## EXERCISE PROMPT
Among the lines below, restate word for word only those from the line with "The height and width of the screenshot is (568, 802)." through the line with "Open the blue help question mark icon", with both end lines kept.

## DATASET RECORDS
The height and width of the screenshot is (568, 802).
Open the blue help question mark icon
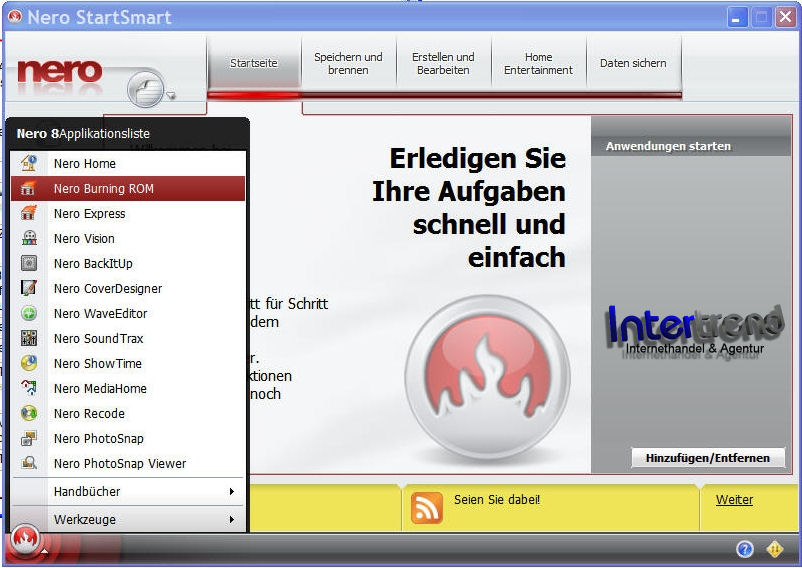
--
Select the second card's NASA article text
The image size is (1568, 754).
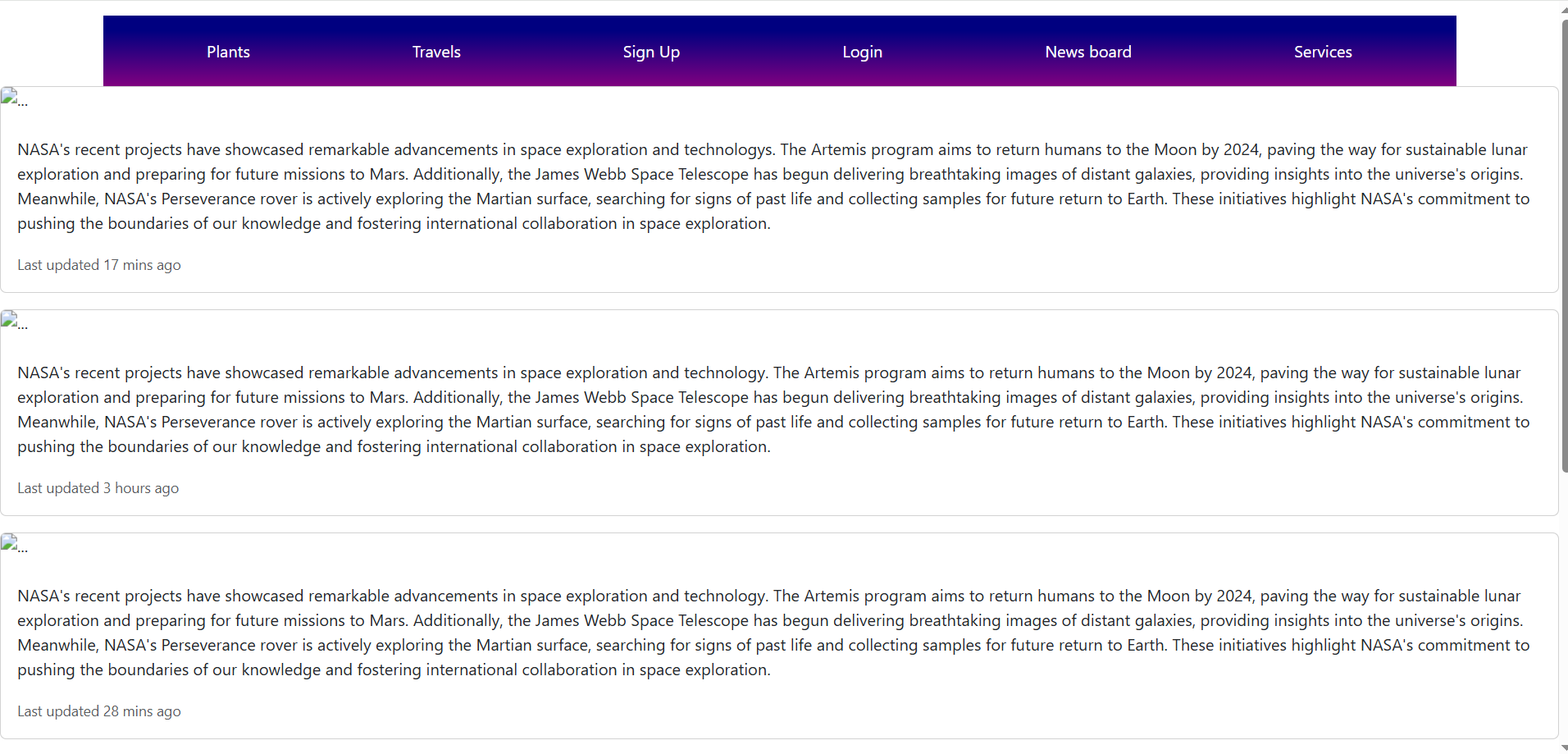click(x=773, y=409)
* * *
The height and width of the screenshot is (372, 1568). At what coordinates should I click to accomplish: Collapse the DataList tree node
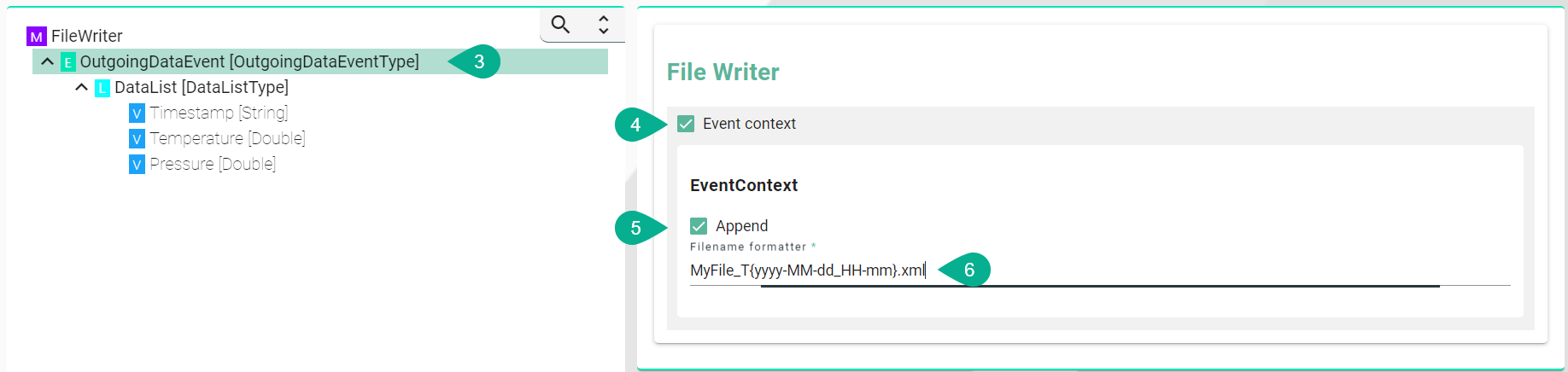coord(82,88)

## REPLY TO THE EXERCISE
The height and width of the screenshot is (568, 802).
Open the blue help question mark icon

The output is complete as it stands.